Astrocamp saw youngsters aged between seven and 11 and their families learn about stars, constellations, the sun and the moon through fun hands-on activities.
Dr Aimilia Smyrli, from UCLan’s Jeremiah Horrocks Institute for Mathematics, Physics and Astronomy, led the project alongside physics undergraduates, UCLan’s Communication and Engagement Team and the Ogden Trust.
She said: “Young ones have curious minds. Parents will no doubt have experienced questions such as ‘why is the sky blue?’ and ‘can you fall off the Earth?’ Questions like these need to be resolved in a practical way so these sessions allowed us the opportunity to inform all members of the family about planetary elements of intrigue in fun and interactive sessions.

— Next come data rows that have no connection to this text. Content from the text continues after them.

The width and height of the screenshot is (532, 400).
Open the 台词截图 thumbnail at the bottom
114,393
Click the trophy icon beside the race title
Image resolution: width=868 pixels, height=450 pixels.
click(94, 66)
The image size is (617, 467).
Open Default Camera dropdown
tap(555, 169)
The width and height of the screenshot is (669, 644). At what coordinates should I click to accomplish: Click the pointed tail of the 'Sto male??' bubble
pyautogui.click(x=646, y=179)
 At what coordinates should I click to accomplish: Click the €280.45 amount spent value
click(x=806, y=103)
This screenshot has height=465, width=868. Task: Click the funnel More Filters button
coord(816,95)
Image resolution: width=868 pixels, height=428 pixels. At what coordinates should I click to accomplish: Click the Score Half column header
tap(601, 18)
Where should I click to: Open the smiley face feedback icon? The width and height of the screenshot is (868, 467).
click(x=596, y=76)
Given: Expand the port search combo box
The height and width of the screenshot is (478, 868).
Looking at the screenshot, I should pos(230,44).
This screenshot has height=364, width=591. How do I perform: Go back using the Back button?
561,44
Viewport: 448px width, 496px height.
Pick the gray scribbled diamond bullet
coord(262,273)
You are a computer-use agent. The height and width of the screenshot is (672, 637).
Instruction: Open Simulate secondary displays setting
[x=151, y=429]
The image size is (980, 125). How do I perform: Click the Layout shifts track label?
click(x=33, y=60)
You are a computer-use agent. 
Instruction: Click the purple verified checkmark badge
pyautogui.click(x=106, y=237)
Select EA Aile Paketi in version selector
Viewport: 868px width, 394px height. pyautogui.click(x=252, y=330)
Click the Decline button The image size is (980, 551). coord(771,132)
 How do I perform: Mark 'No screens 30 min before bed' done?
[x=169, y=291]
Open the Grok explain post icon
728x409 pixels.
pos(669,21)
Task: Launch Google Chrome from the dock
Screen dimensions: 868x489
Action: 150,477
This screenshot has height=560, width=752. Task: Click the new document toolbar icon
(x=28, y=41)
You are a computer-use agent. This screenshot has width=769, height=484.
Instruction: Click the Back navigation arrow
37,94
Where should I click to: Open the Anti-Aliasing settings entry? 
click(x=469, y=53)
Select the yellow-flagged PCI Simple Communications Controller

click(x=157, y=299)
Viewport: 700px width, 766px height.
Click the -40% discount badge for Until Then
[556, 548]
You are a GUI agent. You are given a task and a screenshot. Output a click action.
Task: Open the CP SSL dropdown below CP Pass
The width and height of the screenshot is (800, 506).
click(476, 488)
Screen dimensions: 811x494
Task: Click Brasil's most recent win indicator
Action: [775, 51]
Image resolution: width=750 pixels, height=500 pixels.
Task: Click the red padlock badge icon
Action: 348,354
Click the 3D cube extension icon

“Projects like Astrocamp are so important because they inspire children to interact with science. They also offer the chance for people to interact with the University community and find out more about the work we do to bring science and astronomy to people of all ages and levels.”
Around 60 people attended each session during seven Sundays in Preston’s Harris Museum.
We were even told that some children spent Saturday nights studying the topic for the next Sunday because they loved it so much. It was really heartening to see people return each week with big smiles on their faces.
Dr Smyrli said: “Every week we got extremely positive feedback from the participants. There were always comments on the learning and knowledge that parents and children had gained as well as how much fun they had through creating things with their own hands. We were even told that some children spent Saturday nights studying the topic for the next Sunday because they loved it so much. It was really heartening to see people return each week with big smiles on their faces.”
On International Women’s Day, 8 March, the team celebrated by talking about inspirational women who have had an impact on the world with their scientific achievements. They included Marie Curie, Hedy Lamarr, Hypatia and Jocelyn Bell Burnell.
Due to the success of the programme, there are already plans to run another scheme.